Division of Bioinformatics and Statistics, School of Public Health, National Defense Medical Center, Taipei 114, Taiwan.
Department of Surgery, Cathay General Hospital, Taipei 106, Taiwan.
Dis Markers. 2014;2014:634123. doi: 10.1155/2014/634123. Epub 2014 May 19.
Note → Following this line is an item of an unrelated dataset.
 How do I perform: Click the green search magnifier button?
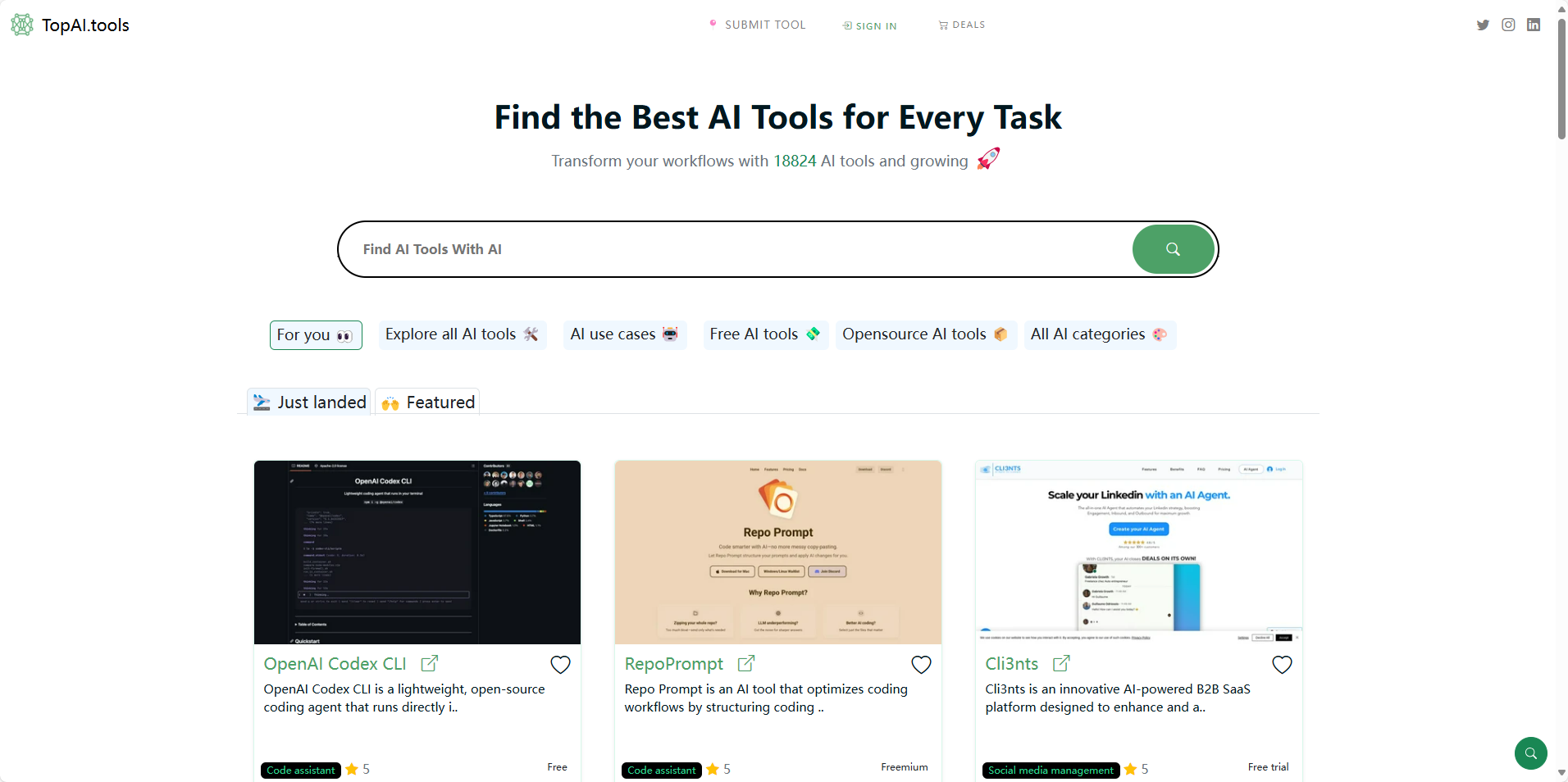[x=1173, y=249]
Microarray technology shows great potential but previous studies were limited by small number of samples in the colorectal cancer (CRC) research. The aims of this study are to investigate gene expression profile of CRCs by pooling cDNA microarrays using PAM, ANN, and decision trees (CART and C5.0).
Pooled 16 datasets contained 88 normal mucosal tissues and 1186 CRCs. PAM was performed to identify significant expressed genes in CRCs and models of PAM, ANN, CART, and C5.0 were constructed for screening candidate genes via ranking gene order of significances.
The first screening identified 55 genes. The test accuracy of each model was over 0.97 averagely. Less than eight genes achieve excellent classification accuracy. Combining the results of four models, we found the top eight differential genes in CRCs; suppressor genes, CA7, SPIB, GUCA2B, AQP8, IL6R and CWH43; oncogenes, SPP1 and TCN1. Genes of higher significances showed lower variation in rank ordering by different methods.
We adopted a two-tier genetic screen, which not only reduced the number of candidate genes but also yielded good accuracy (nearly 100%). This method can be applied to future studies. Among the top eight genes, CA7, TCN1, and CWH43 have not been reported to be related to CRC.
微阵列技术显示出巨大的潜力,但以前的研究受到结直肠癌(CRC)研究中样本数量较少的限制。本研究旨在通过使用 PAM、ANN 和决策树(CART 和 C5.0)对 cDNA 微阵列进行汇集,来研究 CRC 的基因表达谱。
汇集了包含 88 个正常黏膜组织和 1186 个 CRC 的 16 个数据集。通过 PAM 鉴定 CRC 中显著表达的基因,并构建 PAM、ANN、CART 和 C5.0 模型,通过对基因显著性排序来筛选候选基因。
第一次筛选确定了 55 个基因。每个模型的测试准确率平均超过 0.97。不到 8 个基因达到了优秀的分类准确率。结合四个模型的结果,我们发现 CRC 中存在前 8 个差异基因:抑癌基因 CA7、SPIB、GUCA2B、AQP8、IL6R 和 CWH43;致癌基因 SPP1 和 TCN1。基因的显著性越高,不同方法的排序变化越小。
我们采用了两阶段遗传筛选,不仅减少了候选基因的数量,而且还获得了接近 100%的良好准确性。这种方法可以应用于未来的研究。在这 8 个基因中,CA7、TCN1 和 CWH43 尚未被报道与 CRC 有关。